Una prosa rarissima e stupefacente, opera di un misterioso autore. Tra i tanti capolavori, piccoli e grandi, che la letteratura russa genera da sempre si aggiunge ora questo prezioso libretto. Si tratta della splendida raccolta di racconti Terra d'origine di Dmitri Bakin. Nulla è dato sapere su chi si celi dietro questo nom de plume o almeno ben poco. Un giovane magro, sulla trentina, un conservatore, un uomo del Sud, che ama lavorare come camionista.

Realtà o leggenda, l'autore difende con tenacia la propria vita dal successo.
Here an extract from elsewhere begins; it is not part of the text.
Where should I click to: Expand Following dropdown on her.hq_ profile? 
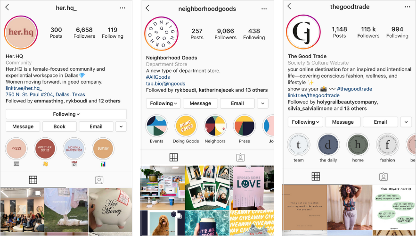click(66, 114)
Quel poco che di lui si conosce ce lo racconta Byron Lindsey nel breve saggio conclusivo del volume, Il mistero di Bakin, che già nel titolo riconferma la penuria di informazioni sulla vita di questo scrittore schivo ed eccentrico, che sembra specchiarsi in uno dei suoi personaggi: «In lui dominava il desiderio di restare in disparte, immobile lontano dal torbido scorrere degli anni... ingannando l'ombra della legge che cade sulla testa di ognuno al momento della nascita».
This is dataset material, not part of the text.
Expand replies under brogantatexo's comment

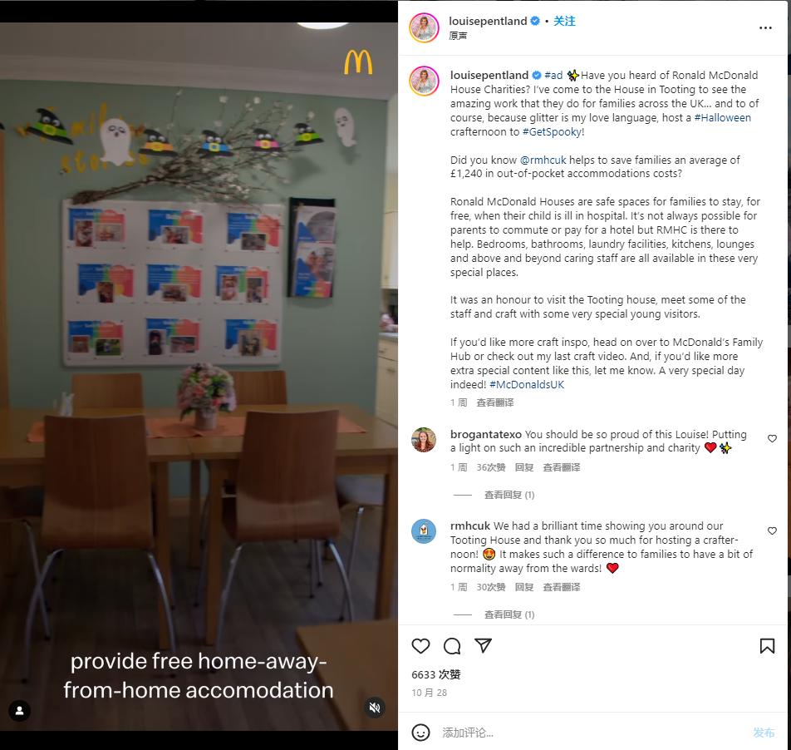tap(509, 495)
Ciò che più ammalia e stupisce in questi racconti è l'uso di una lingua profondamente poetica e lirica, ricca di metafore magistrali che ricordano la bellezza stilistica di Bruno Schulz. Ma pur nell'opulenza semantica, la lingua di Bakin riesce a essere imprevedibilmente dura e scarna. Al centro di ognuno dei sette racconti c'è un'ossessione raccontata in uno stile che avvicina Bakin alla prosa spesso feroce di Thomas Bernhard. Esistenze asserragliate dietro barricate, reti mimetiche, fossati anticarro, per scongiurare assedi reali o immaginati come in Difesa armata. Luoghi spesso claustrofobici e desolanti che mostrano soltanto rovina o abbandono. Odi e amori devastanti poiché frutto di vite tutte d'un pezzo che si nutrono solo dell'eccesso, che non conoscono sfumature; per questo l'odio è «freddo, nitido, interdetto». Assurde forze della natura, (pregna di odori che nascondono un senso segreto) si scatenano feroci e improvvise trascinando con sé uomini dall'aspetto infelice, trascurato offeso fino alle lacrime. Esseri crudeli o raramente miti, ma di quella mitezza che conosce la rovina, d'una «docilità cadaverica, ecclesiastica». Molteplici le mutilazioni fisiche o mentali di questi poveri esseri reduci da profondi sottosuoli dostoevskiani e che difficilmente conoscono la risalita verso la luce. Degenerazioni e sconfitte sono ereditarie, scolpite nell'albero genealogico; il protagonista di Terra d'origine, infatti, porta sempre con sé un foglio da disegno con impressi tutti i cognomi della propria famiglia, progressivamente degradata, per cercare il perché della rovina. Storie di assurde e ingiustificate tirannidi cui nemmeno la morte sembra metter fine come nel racconto, forse il più bello, L'agrimensore. Tiranni verso gli altri o verso se stessi come un uorno che «aveva consurnato mostruose riserve di forza e di rabbia nella lotta contro se stesso, ed era stato ingloriosamente sconfitto dall'ulcera e dal cancro».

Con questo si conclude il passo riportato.